As the main theme of the RNGS conference revolved around advances in NGS, a session was organized in which emerging technologies in the field were presented. Among them, spatially resolved transcriptomics was introduced during the presentation of Mats Nilsson (Stockholm University, Sweden). He applied in situ sequencing at the single-cell level to build spatial maps of many thousands of cells in sections of mouse brains. Nilsson showed that data from this technique, when analyzed using 99 marker genes, allowed the investigators to identify the spatial organization of cell types across the brain and other tissues.
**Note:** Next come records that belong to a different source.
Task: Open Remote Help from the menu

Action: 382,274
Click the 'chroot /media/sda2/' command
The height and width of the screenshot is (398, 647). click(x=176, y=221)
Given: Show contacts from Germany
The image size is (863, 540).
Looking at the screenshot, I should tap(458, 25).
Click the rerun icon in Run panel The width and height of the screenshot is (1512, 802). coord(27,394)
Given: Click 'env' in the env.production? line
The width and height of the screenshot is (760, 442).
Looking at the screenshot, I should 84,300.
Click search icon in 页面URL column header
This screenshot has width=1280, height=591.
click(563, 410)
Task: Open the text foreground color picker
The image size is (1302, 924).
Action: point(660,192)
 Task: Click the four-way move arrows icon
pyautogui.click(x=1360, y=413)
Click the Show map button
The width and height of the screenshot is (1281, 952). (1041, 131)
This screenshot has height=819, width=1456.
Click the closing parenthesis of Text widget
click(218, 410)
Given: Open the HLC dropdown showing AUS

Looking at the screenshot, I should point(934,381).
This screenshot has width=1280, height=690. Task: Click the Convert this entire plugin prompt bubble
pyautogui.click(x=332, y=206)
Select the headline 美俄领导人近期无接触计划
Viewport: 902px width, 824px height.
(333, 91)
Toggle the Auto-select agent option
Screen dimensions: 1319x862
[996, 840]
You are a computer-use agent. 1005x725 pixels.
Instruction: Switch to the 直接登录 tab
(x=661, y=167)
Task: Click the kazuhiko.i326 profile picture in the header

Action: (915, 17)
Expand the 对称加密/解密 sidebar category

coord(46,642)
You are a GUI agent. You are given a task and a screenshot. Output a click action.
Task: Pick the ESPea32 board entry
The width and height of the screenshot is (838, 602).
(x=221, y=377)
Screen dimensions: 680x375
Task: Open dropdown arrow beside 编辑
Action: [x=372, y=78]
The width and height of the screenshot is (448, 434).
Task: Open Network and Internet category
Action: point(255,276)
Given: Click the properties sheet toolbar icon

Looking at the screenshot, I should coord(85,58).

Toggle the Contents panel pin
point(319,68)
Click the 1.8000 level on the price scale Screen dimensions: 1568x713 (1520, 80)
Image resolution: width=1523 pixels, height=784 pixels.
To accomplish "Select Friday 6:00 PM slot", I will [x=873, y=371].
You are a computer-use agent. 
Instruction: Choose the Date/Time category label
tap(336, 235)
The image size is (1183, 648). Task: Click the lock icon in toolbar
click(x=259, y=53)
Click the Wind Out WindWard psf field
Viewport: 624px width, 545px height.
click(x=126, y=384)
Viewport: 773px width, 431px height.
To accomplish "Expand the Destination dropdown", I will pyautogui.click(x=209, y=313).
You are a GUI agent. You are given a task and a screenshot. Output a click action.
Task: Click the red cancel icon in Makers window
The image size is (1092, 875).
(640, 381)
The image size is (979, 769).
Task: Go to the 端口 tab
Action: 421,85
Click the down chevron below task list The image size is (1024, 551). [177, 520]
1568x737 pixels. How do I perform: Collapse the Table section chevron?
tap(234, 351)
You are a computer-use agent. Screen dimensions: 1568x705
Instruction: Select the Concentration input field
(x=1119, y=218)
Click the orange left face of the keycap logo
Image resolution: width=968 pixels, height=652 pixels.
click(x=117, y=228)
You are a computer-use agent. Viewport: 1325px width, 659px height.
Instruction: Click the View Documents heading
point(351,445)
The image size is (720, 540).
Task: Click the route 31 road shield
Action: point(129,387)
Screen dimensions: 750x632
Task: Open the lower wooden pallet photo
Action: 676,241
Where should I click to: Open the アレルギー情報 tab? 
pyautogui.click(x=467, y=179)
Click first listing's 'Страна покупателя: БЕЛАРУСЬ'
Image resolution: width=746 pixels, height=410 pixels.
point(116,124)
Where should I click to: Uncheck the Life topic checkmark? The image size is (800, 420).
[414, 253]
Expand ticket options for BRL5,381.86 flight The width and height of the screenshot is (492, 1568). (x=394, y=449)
Next, Andreas Tolias (Baylor College of Medicine, TX, USA) presented the Patch-seq approach to investigate the morphological phenotype, electrophysiological properties, and gene-expression patterns of neurons simultaneously by combining whole-cell patch-clamp recording, immunohistochemistry, and single-cell RNA sequencing. With this technology, Tolias and his team aim to eventually bridge the knowledge gap between neuronal structure and function on the road to decoding the algorithms of perceptual inference and decision-making used by the brain.

Concluding remarks

One of the lessons learned from the first global sequencing efforts of the human genome is that advances in NGS and its applications are dependent on a strong interaction between the academic and industrial spheres. Although this report has focused on talks from representatives of academic groups only, the RNGS19 conference made this aspect central, with a variety of talks from companies at the forefront of the (next) sequencing revolution. Development of protocols from research groups that push new technologies from private companies beyond their original specifications is only one of the examples of successful interactions showcased at the conference. In all sessions, the results on specific applications, ranging from spatial transcriptomics to marine metagenomics, were accompanied by the feeling that new technologies are already enabling the next step in most of the NGS-based areas of research. From the complexity of new biotechnologies to the need for fine-tuned computational biological analyses, it is also clear that multidisciplinarity is key to moving the field forwards, and the RNGS19 conference was indeed a very welcome opportunity to initiate and foster interactions with researchers from different areas and to further revolutionize the sequencing field.

Abbreviations

NGS:

Next-generation sequencing

RNGS19:

Revolutionizing Next-Generation Sequencing Conference 2019

Acknowledgements

We thank the RNGS19 participants for useful discussions, and the Twitter community for inspiring comments at #RNGS19.

Funding

This work was supported by the European Research Council (project ERC-STG MetaPG-716575) and the European H2020 program (project ONCOBIOME-825410 and project MASTER-818368) to N.S. and by IWT-SBO ProCure project IWT/50052 to S.W.

Author information

Both authors wrote and approved the final manuscript.

Correspondence to Nicola Segata.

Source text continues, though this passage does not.